2.7. Preparation of Oil in Water Emulsions

Dried leaf phenolic extract with the highest TPC was dispersed in an aqueous phase (10 mM sodium phosphate buffer, pH 7) to prepare 1 wt.% stock solutions with final concentrations of 250, 500, and 1000 µM gallic acid equivalents (GAE), corresponding to mg of extract per mL of the emulsion calculated based on the total phenolic content measured under optimized extraction conditions (0.46, 0.92, and 1.84 mg extract/mL emulsion). Sodium azide (0.02%, w/w) was also added to the aqueous solution to prevent microbial growth. The pre-emulsion was prepared by gradually adding soybean oil (10%, v/v) into the aqueous phase, containing a mixture of Span 80 and Tween 80 (5.4 wt.%, 28:72 (w/w) respectively; HLB = 12) under stirring at 10,000 rpm using a high-shear mixer for 2 min at 25 °C. The resulting pre-emulsion was then transferred into a 50 mL glass graduated beaker (with a residence volume of 25 mL) for emulsion preparation. Ultrasonication was performed using a Branson Ultrasonic Processor (Branson Ultrasonics, Danbury, CT, USA) equipped with a 13 mm diameter horn probe, immersed 1 cm into the sample, operated at 70% amplitude, 50 °C, for 5 min [18]. A control sample (0 µM extract, CTLP0) and, similarly, a sample with BHT as an antioxidant (500 µM BHT, C-BHT500) were prepared. The samples were labeled as CTLP0, TLP250, TLP500, and TLP1000 for emulsions containing 0, 250, 500, and 1000 µM gallic acid equivalents (GAE) from TLP, respectively. After preparing the emulsions, the visual appearance was evaluated, and the creaming index (%) was determined from 0 to 8 h using a graduated cylinder by measuring the height of the separate oil layer relative to the total amount of emulsion to assess stability [19].

2.8. Particle Size, Polydispersity Index, and Zeta-Potential

Emulsion characteristics, including the average particle size, polydispersity index (PDI), and zeta-potential (ζ-potential), were measured using a Zetasizer Advance Pro (Malvern Panalytical Ltd., Malvern, UK) at 25 °C. The PDI describes the uniformity of droplet size distribution in an emulsion, with lower values (0.3) indicating a more stable emulsion [20]. Particle size distribution was determined using multimodal data analysis, and each measurement was performed five times.
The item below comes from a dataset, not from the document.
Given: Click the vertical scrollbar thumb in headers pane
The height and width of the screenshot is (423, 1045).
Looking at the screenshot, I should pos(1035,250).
To minimize multiple scattering effects, the emulsions were diluted at a 1:10 (v/v) ratio with 10 mM sodium phosphate buffer, adjusted to the same pH as the sample before analysis.

2.9. Determination of Oxidation Stability

Emulsion samples (5 g) were placed in glass vials, sealed to prevent moisture loss, and heated in an incubator at 85 °C for 0, 2, 4, 6, and 8 h followed by cooling to room temperature (25 °C) for 15 min before measuring lipid oxidation [21]. The temperature of 85 °C was selected to accelerate oxidation rather than storing samples for several months. The incubation time began once the temperature of the entire emulsion in the vials reached 85 °C.
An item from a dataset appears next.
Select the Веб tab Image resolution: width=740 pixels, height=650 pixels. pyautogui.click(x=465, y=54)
2.9.1. Peroxide Value (POV)

The POV was used to measure the primary oxidation products (hydroperoxides) formed. First, 0.3 mL of emulsions and 1.5 mL of an isooctane/2-propanol mixture (3:1, v/v) were mixed. These mixtures were centrifuged at 1000× g for 2 min at room temperature (25 °C). Next, 3 g of the organic layer was collected and mixed with 25 mL of a chloroform: glacial acetic acid (2:3, v/v) solution. The mixture was vortexed for 1 min, and 1 mL of saturated potassium iodide (KI) solution (prepared by dissolving 10 g KI in 8 mL distilled water) was added. The reaction mixture was allowed to stand for 5 min, then 30 mL of distilled water and 0.5 mL of 1% (w/v) starch indicator solution were added. Titrated with standardized sodium thiosulfate solution (0.01 N) until the endpoint. POV results were expressed as milliequivalents (meq)/kg of oil [22].
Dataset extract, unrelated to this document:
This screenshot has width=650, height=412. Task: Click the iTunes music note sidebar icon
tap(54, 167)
2.9.2. Thiobarbituric Acid Reactive Substances (TBARS)

Briefly, 0.5 of the sample was mixed with 2.5 mL of a TBA solution containing 0.375% thiobarbituric acid, 15% trichloroacetic acid and 0.25 N HCl. The mixture was heated in a water bath (Boekel, Feasterville, PA, USA) at 90 °C for 15 min, then rapidly cooled under running tap water. Samples were centrifuged at 5000× g for 10 min. The absorbance was measured at 532 nm. The TBARS values of the emulsions were calculated using standard curves prepared with 1,1,3,3-tetraethoxypropane (R2 = 0.9978), and results were expressed as mg malondialdehyde (MDA) equivalents per kilogram of sample [23].

2.10. Viscosity Measurement

The viscosity of the optimized emulsion and control, both before and after heating, was measured using a modular compact rheometer (MCR 302e, Anton Paar, Graz, Austria) equipped with a 50 mm diameter parallel plate (PP50, Anton Paar, Graz, Austria) at a 1 mm gap and a controlled temperature of 25 °C [21]. Viscosity was determined by applying an increasing shear rate from 10 to 1000 s−1 while recording the corresponding shear stress.

2.11. Confocal Laser Scanning Microscopy (CLSM)

Microstructures of the optimized emulsion and control both before and after heating were studied using a Leica Stellaris 5 confocal laser scanning microscope (Leica, Wetzlar, Germany). 10 µL of Nile red (1 mg mL−1 in ethanol) and 10 µL of fluorescein (1 mg mL−1 in water) were added to 50 µL of emulsion to stain the oil droplets and aqueous phase, respectively. Images were captured using a 63× oil immersion objective lens, with excitation/emission wavelengths of 488 nm/650–730 nm for Nile Red and 488 nm/500–550 nm for fluorescein [21].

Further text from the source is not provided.